### Data provided
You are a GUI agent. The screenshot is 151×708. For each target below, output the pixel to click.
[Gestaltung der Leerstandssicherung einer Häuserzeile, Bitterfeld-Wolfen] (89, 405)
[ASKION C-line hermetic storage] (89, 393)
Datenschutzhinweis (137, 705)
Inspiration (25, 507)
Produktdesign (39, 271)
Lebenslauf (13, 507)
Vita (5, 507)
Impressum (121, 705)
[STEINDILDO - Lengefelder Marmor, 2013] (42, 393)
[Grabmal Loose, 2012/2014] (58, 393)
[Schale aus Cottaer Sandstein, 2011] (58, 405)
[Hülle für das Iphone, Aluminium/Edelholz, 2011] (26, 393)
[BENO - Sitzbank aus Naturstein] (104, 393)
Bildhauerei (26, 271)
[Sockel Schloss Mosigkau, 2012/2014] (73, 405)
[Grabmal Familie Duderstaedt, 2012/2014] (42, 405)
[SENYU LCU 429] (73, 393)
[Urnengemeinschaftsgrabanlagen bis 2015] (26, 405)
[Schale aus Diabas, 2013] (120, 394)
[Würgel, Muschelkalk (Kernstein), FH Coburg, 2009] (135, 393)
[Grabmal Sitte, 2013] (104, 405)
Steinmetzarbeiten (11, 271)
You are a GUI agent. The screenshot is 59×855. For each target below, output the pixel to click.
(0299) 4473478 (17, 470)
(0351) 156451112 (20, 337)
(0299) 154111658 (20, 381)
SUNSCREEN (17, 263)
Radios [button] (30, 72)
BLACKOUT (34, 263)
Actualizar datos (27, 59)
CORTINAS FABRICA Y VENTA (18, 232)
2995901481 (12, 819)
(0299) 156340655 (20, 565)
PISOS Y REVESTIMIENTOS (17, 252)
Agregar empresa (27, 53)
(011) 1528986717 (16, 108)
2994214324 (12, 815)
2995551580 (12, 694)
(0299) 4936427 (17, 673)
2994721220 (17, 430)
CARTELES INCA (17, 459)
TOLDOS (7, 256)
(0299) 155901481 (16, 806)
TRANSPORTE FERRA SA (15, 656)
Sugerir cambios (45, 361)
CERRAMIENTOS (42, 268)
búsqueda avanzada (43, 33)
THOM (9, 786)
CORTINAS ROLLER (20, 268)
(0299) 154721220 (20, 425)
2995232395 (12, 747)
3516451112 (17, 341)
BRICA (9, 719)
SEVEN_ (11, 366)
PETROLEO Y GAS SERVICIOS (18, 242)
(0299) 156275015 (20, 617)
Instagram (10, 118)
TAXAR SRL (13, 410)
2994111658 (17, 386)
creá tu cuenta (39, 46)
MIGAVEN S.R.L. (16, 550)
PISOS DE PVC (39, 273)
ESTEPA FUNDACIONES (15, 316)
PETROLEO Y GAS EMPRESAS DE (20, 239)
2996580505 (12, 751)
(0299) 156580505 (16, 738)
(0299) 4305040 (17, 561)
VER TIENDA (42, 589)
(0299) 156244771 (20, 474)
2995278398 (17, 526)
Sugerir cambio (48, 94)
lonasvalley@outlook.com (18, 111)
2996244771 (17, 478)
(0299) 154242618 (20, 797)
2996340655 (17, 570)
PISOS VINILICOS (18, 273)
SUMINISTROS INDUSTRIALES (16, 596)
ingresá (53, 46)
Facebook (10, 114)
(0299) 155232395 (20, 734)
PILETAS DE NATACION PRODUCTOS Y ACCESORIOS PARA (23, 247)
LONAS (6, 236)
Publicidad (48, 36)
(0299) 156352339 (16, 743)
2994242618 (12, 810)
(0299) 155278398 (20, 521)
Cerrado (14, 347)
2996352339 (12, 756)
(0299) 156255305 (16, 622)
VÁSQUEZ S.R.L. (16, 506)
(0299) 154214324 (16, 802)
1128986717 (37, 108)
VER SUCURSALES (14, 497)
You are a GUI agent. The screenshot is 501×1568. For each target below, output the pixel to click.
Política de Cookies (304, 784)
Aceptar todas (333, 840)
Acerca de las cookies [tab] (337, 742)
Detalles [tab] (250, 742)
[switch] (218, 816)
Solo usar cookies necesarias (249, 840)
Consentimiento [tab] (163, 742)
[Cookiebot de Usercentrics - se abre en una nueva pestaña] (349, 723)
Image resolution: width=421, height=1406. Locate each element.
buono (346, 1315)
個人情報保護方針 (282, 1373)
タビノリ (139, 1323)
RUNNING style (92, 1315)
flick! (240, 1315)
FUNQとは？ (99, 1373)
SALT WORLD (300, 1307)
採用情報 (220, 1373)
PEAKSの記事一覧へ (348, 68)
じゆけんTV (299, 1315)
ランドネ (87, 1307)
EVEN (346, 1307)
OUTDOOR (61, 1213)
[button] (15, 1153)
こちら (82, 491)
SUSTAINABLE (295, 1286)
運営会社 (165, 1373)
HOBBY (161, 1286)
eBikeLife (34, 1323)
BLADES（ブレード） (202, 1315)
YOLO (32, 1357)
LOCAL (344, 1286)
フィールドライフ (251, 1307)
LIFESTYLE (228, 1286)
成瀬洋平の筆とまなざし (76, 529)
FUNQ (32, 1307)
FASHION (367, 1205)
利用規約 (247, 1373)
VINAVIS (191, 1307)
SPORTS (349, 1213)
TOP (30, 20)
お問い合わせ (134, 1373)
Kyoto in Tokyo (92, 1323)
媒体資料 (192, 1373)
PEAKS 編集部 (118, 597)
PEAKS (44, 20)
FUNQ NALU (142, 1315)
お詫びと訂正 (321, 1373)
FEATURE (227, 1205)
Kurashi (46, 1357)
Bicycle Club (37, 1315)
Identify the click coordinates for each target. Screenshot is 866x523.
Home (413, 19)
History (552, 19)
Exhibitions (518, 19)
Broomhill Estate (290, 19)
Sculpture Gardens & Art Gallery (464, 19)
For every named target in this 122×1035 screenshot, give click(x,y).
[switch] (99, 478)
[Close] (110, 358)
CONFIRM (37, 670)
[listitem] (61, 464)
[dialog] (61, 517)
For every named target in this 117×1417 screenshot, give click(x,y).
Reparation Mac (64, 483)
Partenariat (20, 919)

### Direction
Present every line of the records above as a Markdown table with the columns Row and Line, numbering each row and skipping blank lines.

### Solution for this exercise
| Row | Line |
|---|---|
| 1 | You are a GUI agent. The screenshot is 151×708. For each target below, output the pixel to click. |
| 2 | [Gestaltung der Leerstandssicherung einer Häuserzeile, Bitterfeld-Wolfen] (89, 405) |
| 3 | [ASKION C-line hermetic storage] (89, 393) |
| 4 | Datenschutzhinweis (137, 705) |
| 5 | Inspiration (25, 507) |
| 6 | Produktdesign (39, 271) |
| 7 | Lebenslauf (13, 507) |
| 8 | Vita (5, 507) |
| 9 | Impressum (121, 705) |
| 10 | [STEINDILDO - Lengefelder Marmor, 2013] (42, 393) |
| 11 | [Grabmal Loose, 2012/2014] (58, 393) |
| 12 | [Schale aus Cottaer Sandstein, 2011] (58, 405) |
| 13 | [Hülle für das Iphone, Aluminium/Edelholz, 2011] (26, 393) |
| 14 | [BENO - Sitzbank aus Naturstein] (104, 393) |
| 15 | Bildhauerei (26, 271) |
| 16 | [Sockel Schloss Mosigkau, 2012/2014] (73, 405) |
| 17 | [Grabmal Familie Duderstaedt, 2012/2014] (42, 405) |
| 18 | [SENYU LCU 429] (73, 393) |
| 19 | [Urnengemeinschaftsgrabanlagen bis 2015] (26, 405) |
| 20 | [Schale aus Diabas, 2013] (120, 394) |
| 21 | [Würgel, Muschelkalk (Kernstein), FH Coburg, 2009] (135, 393) |
| 22 | [Grabmal Sitte, 2013] (104, 405) |
| 23 | Steinmetzarbeiten (11, 271) |
| 24 | You are a GUI agent. The screenshot is 59×855. For each target below, output the pixel to click. |
| 25 | (0299) 4473478 (17, 470) |
| 26 | (0351) 156451112 (20, 337) |
| 27 | (0299) 154111658 (20, 381) |
| 28 | SUNSCREEN (17, 263) |
| 29 | Radios [button] (30, 72) |
| 30 | BLACKOUT (34, 263) |
| 31 | Actualizar datos (27, 59) |
| 32 | CORTINAS FABRICA Y VENTA (18, 232) |
| 33 | 2995901481 (12, 819) |
| 34 | (0299) 156340655 (20, 565) |
| 35 | PISOS Y REVESTIMIENTOS (17, 252) |
| 36 | Agregar empresa (27, 53) |
| 37 | (011) 1528986717 (16, 108) |
| 38 | 2994214324 (12, 815) |
| 39 | 2995551580 (12, 694) |
| 40 | (0299) 4936427 (17, 673) |
| 41 | 2994721220 (17, 430) |
| 42 | CARTELES INCA (17, 459) |
| 43 | TOLDOS (7, 256) |
| 44 | (0299) 155901481 (16, 806) |
| 45 | TRANSPORTE FERRA SA (15, 656) |
| 46 | Sugerir cambios (45, 361) |
| 47 | CERRAMIENTOS (42, 268) |
| 48 | búsqueda avanzada (43, 33) |
| 49 | THOM (9, 786) |
| 50 | CORTINAS ROLLER (20, 268) |
| 51 | (0299) 154721220 (20, 425) |
| 52 | 2995232395 (12, 747) |
| 53 | 3516451112 (17, 341) |
| 54 | BRICA (9, 719) |
| 55 | SEVEN_ (11, 366) |
| 56 | PETROLEO Y GAS SERVICIOS (18, 242) |
| 57 | (0299) 156275015 (20, 617) |
| 58 | Instagram (10, 118) |
| 59 | TAXAR SRL (13, 410) |
| 60 | 2994111658 (17, 386) |
| 61 | creá tu cuenta (39, 46) |
| 62 | MIGAVEN S.R.L. (16, 550) |
| 63 | PISOS DE PVC (39, 273) |
| 64 | ESTEPA FUNDACIONES (15, 316) |
| 65 | PETROLEO Y GAS EMPRESAS DE (20, 239) |
| 66 | 2996580505 (12, 751) |
| 67 | (0299) 156580505 (16, 738) |
| 68 | (0299) 4305040 (17, 561) |
| 69 | VER TIENDA (42, 589) |
| 70 | (0299) 156244771 (20, 474) |
| 71 | 2995278398 (17, 526) |
| 72 | Sugerir cambio (48, 94) |
| 73 | lonasvalley@outlook.com (18, 111) |
| 74 | 2996244771 (17, 478) |
| 75 | (0299) 154242618 (20, 797) |
| 76 | 2996340655 (17, 570) |
| 77 | PISOS VINILICOS (18, 273) |
| 78 | SUMINISTROS INDUSTRIALES (16, 596) |
| 79 | ingresá (53, 46) |
| 80 | Facebook (10, 114) |
| 81 | (0299) 155232395 (20, 734) |
| 82 | PILETAS DE NATACION PRODUCTOS Y ACCESORIOS PARA (23, 247) |
| 83 | LONAS (6, 236) |
| 84 | Publicidad (48, 36) |
| 85 | (0299) 156352339 (16, 743) |
| 86 | 2994242618 (12, 810) |
| 87 | (0299) 155278398 (20, 521) |
| 88 | Cerrado (14, 347) |
| 89 | 2996352339 (12, 756) |
| 90 | (0299) 156255305 (16, 622) |
| 91 | VÁSQUEZ S.R.L. (16, 506) |
| 92 | (0299) 154214324 (16, 802) |
| 93 | 1128986717 (37, 108) |
| 94 | VER SUCURSALES (14, 497) |
| 95 | You are a GUI agent. The screenshot is 501×1568. For each target below, output the pixel to click. |
| 96 | Política de Cookies (304, 784) |
| 97 | Aceptar todas (333, 840) |
| 98 | Acerca de las cookies [tab] (337, 742) |
| 99 | Detalles [tab] (250, 742) |
| 100 | [switch] (218, 816) |
| 101 | Solo usar cookies necesarias (249, 840) |
| 102 | Consentimiento [tab] (163, 742) |
| 103 | [Cookiebot de Usercentrics - se abre en una nueva pestaña] (349, 723) |
| 104 | Image resolution: width=421, height=1406. Locate each element. |
| 105 | buono (346, 1315) |
| 106 | 個人情報保護方針 (282, 1373) |
| 107 | タビノリ (139, 1323) |
| 108 | RUNNING style (92, 1315) |
| 109 | flick! (240, 1315) |
| 110 | FUNQとは？ (99, 1373) |
| 111 | SALT WORLD (300, 1307) |
| 112 | 採用情報 (220, 1373) |
| 113 | PEAKSの記事一覧へ (348, 68) |
| 114 | じゆけんTV (299, 1315) |
| 115 | ランドネ (87, 1307) |
| 116 | EVEN (346, 1307) |
| 117 | OUTDOOR (61, 1213) |
| 118 | [button] (15, 1153) |
| 119 | こちら (82, 491) |
| 120 | SUSTAINABLE (295, 1286) |
| 121 | 運営会社 (165, 1373) |
| 122 | HOBBY (161, 1286) |
| 123 | eBikeLife (34, 1323) |
| 124 | BLADES（ブレード） (202, 1315) |
| 125 | YOLO (32, 1357) |
| 126 | LOCAL (344, 1286) |
| 127 | フィールドライフ (251, 1307) |
| 128 | LIFESTYLE (228, 1286) |
| 129 | 成瀬洋平の筆とまなざし (76, 529) |
| 130 | FUNQ (32, 1307) |
| 131 | FASHION (367, 1205) |
| 132 | 利用規約 (247, 1373) |
| 133 | VINAVIS (191, 1307) |
| 134 | SPORTS (349, 1213) |
| 135 | TOP (30, 20) |
| 136 | お問い合わせ (134, 1373) |
| 137 | Kyoto in Tokyo (92, 1323) |
| 138 | 媒体資料 (192, 1373) |
| 139 | PEAKS 編集部 (118, 597) |
| 140 | PEAKS (44, 20) |
| 141 | FUNQ NALU (142, 1315) |
| 142 | お詫びと訂正 (321, 1373) |
| 143 | FEATURE (227, 1205) |
| 144 | Kurashi (46, 1357) |
| 145 | Bicycle Club (37, 1315) |
| 146 | Identify the click coordinates for each target. Screenshot is 866x523. |
| 147 | Home (413, 19) |
| 148 | History (552, 19) |
| 149 | Exhibitions (518, 19) |
| 150 | Broomhill Estate (290, 19) |
| 151 | Sculpture Gardens & Art Gallery (464, 19) |
| 152 | For every named target in this 122×1035 screenshot, give click(x,y). |
| 153 | [switch] (99, 478) |
| 154 | [Close] (110, 358) |
| 155 | CONFIRM (37, 670) |
| 156 | [listitem] (61, 464) |
| 157 | [dialog] (61, 517) |
| 158 | For every named target in this 117×1417 screenshot, give click(x,y). |
| 159 | Reparation Mac (64, 483) |
| 160 | Partenariat (20, 919) |